Alarmingly, the coronavirus death toll in 2020 under President Trump peaked at 383,343 deaths, according to data from Johns Hopkins. But, throughout Joe Biden’s first year in office, the U.S. Covid death toll has surpassed 800,000 in 2021, the highest of any country, as shared by the Washington Examiner.

In Joe Biden’s own words during an October 2020 presidential debate, “[If] you hear nothing else I say tonight, hear this. Anyone who … is responsible for that many deaths should not remain as president of the United States of America.” By his own omission, Biden himself is not fit to remain in office.

Biden stating that anyone responsible for “that many” deaths should not remain president. During his first year in office, Joe Biden oversaw the deaths of more than 800,000 Americans with Covid

A Grim Year

For many Americans, President Donald Trump’s spectacularly strong and unflinching policies, compared to the dreadful, failing, and depressing administrative initiatives from Joe Biden and the Democrats, brings sadness and frustration.

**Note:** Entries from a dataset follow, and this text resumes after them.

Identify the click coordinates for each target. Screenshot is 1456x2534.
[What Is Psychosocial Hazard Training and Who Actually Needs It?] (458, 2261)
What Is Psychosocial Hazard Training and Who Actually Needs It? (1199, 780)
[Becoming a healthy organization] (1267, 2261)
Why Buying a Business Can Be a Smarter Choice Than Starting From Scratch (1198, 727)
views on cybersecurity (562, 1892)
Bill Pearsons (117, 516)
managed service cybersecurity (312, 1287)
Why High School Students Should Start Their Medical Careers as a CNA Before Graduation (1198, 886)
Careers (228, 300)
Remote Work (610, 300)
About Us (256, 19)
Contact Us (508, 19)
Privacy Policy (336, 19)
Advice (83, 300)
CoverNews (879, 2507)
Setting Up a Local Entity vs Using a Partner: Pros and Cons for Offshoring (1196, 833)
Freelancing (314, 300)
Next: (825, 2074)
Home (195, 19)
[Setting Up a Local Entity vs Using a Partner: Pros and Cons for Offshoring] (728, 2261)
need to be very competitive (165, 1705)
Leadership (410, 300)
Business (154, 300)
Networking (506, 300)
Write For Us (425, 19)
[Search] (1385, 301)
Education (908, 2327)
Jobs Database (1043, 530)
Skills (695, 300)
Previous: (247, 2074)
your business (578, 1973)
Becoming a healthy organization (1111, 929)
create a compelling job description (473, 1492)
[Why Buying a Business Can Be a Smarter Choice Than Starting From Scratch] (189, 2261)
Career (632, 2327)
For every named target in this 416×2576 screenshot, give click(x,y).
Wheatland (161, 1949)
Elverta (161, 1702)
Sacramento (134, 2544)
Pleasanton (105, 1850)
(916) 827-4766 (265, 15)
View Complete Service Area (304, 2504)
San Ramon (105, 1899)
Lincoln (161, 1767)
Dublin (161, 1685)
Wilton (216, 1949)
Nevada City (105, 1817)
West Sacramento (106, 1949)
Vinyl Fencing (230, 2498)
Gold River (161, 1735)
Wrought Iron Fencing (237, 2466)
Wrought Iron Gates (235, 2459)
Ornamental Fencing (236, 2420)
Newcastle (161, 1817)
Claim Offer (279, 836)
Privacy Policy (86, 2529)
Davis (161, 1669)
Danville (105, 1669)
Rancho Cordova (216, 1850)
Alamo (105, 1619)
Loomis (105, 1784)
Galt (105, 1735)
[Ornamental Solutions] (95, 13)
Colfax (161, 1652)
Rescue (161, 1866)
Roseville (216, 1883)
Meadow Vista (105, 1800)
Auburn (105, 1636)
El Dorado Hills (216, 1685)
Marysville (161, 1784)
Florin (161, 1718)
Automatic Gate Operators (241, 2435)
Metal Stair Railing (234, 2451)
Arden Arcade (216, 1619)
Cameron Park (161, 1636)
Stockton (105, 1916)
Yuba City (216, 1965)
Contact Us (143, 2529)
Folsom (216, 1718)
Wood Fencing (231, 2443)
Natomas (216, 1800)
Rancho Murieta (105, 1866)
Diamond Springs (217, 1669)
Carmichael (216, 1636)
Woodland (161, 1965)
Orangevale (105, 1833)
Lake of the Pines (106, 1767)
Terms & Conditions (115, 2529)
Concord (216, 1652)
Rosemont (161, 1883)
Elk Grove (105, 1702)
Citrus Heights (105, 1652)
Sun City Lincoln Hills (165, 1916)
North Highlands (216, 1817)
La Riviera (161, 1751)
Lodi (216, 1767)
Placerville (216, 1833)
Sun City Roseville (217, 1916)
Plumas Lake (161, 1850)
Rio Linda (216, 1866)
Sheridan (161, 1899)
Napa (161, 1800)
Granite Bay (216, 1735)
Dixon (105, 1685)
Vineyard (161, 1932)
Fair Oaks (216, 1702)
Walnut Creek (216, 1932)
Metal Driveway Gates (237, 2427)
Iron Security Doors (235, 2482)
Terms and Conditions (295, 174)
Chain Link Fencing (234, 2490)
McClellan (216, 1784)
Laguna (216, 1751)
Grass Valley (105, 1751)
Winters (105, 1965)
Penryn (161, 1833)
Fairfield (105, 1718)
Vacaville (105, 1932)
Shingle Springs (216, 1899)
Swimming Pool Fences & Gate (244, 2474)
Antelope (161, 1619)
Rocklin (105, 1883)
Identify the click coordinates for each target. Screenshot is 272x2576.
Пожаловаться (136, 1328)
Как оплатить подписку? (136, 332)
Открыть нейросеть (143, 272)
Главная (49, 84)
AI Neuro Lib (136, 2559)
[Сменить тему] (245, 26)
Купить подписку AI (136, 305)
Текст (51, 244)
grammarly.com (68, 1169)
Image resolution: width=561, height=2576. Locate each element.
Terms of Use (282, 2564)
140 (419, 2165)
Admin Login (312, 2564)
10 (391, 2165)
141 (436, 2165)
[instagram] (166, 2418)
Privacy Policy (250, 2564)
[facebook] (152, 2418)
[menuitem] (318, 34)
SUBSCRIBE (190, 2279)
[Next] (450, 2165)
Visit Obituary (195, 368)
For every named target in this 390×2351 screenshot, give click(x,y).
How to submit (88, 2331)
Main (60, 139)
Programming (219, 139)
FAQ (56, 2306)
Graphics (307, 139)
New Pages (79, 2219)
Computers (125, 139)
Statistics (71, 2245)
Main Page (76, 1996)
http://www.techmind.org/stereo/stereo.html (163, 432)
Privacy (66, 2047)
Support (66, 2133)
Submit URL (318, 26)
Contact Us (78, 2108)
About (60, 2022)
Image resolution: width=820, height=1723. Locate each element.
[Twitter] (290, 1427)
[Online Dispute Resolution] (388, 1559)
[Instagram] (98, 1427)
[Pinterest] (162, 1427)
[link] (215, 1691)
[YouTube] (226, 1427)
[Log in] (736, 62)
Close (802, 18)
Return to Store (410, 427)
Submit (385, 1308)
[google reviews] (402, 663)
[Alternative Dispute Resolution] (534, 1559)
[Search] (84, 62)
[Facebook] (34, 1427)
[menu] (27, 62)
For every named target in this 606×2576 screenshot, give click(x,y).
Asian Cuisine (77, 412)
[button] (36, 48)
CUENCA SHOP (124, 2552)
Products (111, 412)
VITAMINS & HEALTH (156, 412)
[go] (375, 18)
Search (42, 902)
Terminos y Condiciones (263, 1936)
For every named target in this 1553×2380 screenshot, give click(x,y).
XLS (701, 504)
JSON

Where Trump soared, Biden has fallen. Where Trump secured us, Biden has weakened us. Where Trump provided relief, Biden has provided burden.

Most Americans likely now realize the startling untruth of Biden’s so-called “moderate” political approach as he continues to push radical, communistic policy on a nationwide level, and are no doubt longing for a return to President Trump’s America First Policies.

In 2024, perhaps, Americans will have a chance to do exactly that if the 45th president throws his hat into the presidential ring one last time.